Okuma Parçası
◇ ◇ ◇ ◇ ◇
Türk Ordusu’na Nasıl Kıydınız?

Yazan  05 Ağustos 2016

Bu sitede son yayımladığım yazının başlığı “Evet FETÖ’yü mutlaka yok edelim ama TSK’ya kıymayalım!” idi. Amacımız FETÖ’nün yok edilmesi için mücadele edilirken yanlış bir hal tarzının seçilmemesi, TSK’nın dolayısıyla Türkiye’nin belinin bükülmesi, diz çöktürülmesiyle sonuçlanacak, ani, fevri, üzerinde ortak akılla mutabık kalınmamış değişikliklerin yapılmaması için uyarmak, tehlikelere dikkat çekmekti. Çünkü, 15 Temmuz’un hemen ertesinde yazdığımız yazılarda ve katıldığımız TV programlarında 15 Temmuz’da yaşananların bir darbe yapmaktan çok TSK’nın hedefe alınmasını sağlayacak etki odaklı bir harekat olduğunu, darbeyi başarıya ulaştırmaktan ziyade yaratılacak algıyla Türkiye’nin “ağırlık merkezi (bel kemiği)” olan TSK’yı etkisizleştirecek, savaşamaz hale getirecek tedbirler almaya zorlamak olduğunu ifade etmiştik. Böyle bir gelişmenin ise zaten içeride ve dışarıda büyük beka tehditleriyle karşı karşıya olan Türkiye’yi başka güçlerin (NATO-ABD) yardımına muhtaç haline getireceğini, bunun da Türkiye’nin egemenliğini, bağımsızlığını yok edeceğini ifade etmiştik.
◇ ◇ ◇ ◇ ◇
Görevin
Lütfen Türk Ordusu üzerine yukarıdaki yazıyı başından sonuna, hiçbir değişiklik yapmadan yeniden yazın. Yazıdan sonra gelen malzeme ondan ayrıdır.
◇ ◇ ◇ ◇ ◇
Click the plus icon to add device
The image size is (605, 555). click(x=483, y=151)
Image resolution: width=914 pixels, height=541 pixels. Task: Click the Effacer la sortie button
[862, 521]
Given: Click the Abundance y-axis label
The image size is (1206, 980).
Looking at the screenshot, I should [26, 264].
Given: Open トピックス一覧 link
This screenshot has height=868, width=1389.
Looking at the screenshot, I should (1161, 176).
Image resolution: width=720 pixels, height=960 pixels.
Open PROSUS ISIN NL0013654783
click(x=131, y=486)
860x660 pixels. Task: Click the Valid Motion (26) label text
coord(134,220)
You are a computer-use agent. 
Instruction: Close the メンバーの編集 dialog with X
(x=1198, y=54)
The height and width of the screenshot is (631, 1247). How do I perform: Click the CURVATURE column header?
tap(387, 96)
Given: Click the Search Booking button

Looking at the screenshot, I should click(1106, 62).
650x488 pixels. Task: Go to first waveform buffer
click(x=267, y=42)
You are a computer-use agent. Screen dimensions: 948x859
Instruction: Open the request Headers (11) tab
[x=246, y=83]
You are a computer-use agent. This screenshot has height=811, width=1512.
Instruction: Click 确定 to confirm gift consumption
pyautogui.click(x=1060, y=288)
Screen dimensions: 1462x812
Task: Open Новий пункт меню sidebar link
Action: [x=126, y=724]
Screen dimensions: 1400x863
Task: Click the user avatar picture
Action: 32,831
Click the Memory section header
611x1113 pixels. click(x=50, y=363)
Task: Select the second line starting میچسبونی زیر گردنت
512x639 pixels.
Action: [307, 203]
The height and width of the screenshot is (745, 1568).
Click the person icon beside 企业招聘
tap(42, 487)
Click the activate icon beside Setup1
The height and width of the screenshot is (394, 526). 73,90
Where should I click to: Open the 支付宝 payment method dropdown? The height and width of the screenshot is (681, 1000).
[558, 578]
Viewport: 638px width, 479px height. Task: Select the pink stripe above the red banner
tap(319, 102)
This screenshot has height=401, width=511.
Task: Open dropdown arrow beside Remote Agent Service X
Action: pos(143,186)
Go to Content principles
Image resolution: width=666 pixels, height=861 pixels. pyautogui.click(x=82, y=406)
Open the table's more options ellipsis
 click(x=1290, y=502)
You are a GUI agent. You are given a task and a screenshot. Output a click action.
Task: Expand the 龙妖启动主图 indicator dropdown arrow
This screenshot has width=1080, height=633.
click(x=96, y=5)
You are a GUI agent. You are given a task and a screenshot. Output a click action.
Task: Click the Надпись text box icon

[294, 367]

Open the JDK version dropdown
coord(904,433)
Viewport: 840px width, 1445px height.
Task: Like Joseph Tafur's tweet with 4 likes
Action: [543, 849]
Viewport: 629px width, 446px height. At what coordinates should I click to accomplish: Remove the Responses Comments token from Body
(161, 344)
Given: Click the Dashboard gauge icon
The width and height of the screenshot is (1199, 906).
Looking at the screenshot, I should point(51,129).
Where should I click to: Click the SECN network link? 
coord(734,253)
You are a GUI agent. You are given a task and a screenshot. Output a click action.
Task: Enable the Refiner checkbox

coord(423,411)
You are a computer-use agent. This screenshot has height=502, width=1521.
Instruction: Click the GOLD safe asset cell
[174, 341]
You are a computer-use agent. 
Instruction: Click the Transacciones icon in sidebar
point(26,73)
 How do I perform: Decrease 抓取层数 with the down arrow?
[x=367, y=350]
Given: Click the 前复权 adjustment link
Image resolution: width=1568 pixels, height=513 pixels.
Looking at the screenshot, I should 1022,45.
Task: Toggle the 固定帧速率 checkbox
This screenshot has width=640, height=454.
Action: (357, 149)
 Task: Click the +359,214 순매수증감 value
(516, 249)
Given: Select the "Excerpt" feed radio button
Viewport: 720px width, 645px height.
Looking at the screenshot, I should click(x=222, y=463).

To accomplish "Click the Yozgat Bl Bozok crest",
◇ ◇ ◇ ◇ ◇
Görev Çıktısı
Türk Ordusu’na Nasıl Kıydınız?

Yazan  05 Ağustos 2016

Bu sitede son yayımladığım yazının başlığı “Evet FETÖ’yü mutlaka yok edelim ama TSK’ya kıymayalım!” idi. Amacımız FETÖ’nün yok edilmesi için mücadele edilirken yanlış bir hal tarzının seçilmemesi, TSK’nın dolayısıyla Türkiye’nin belinin bükülmesi, diz çöktürülmesiyle sonuçlanacak, ani, fevri, üzerinde ortak akılla mutabık kalınmamış değişikliklerin yapılmaması için uyarmak, tehlikelere dikkat çekmekti. Çünkü, 15 Temmuz’un hemen ertesinde yazdığımız yazılarda ve katıldığımız TV programlarında 15 Temmuz’da yaşananların bir darbe yapmaktan çok TSK’nın hedefe alınmasını sağlayacak etki odaklı bir harekat olduğunu, darbeyi başarıya ulaştırmaktan ziyade yaratılacak algıyla Türkiye’nin “ağırlık merkezi (bel kemiği)” olan TSK’yı etkisizleştirecek, savaşamaz hale getirecek tedbirler almaya zorlamak olduğunu ifade etmiştik. Böyle bir gelişmenin ise zaten içeride ve dışarıda büyük beka tehditleriyle karşı karşıya olan Türkiye’yi başka güçlerin (NATO-ABD) yardımına muhtaç haline getireceğini, bunun da Türkiye’nin egemenliğini, bağımsızlığını yok edeceğini ifade etmiştik.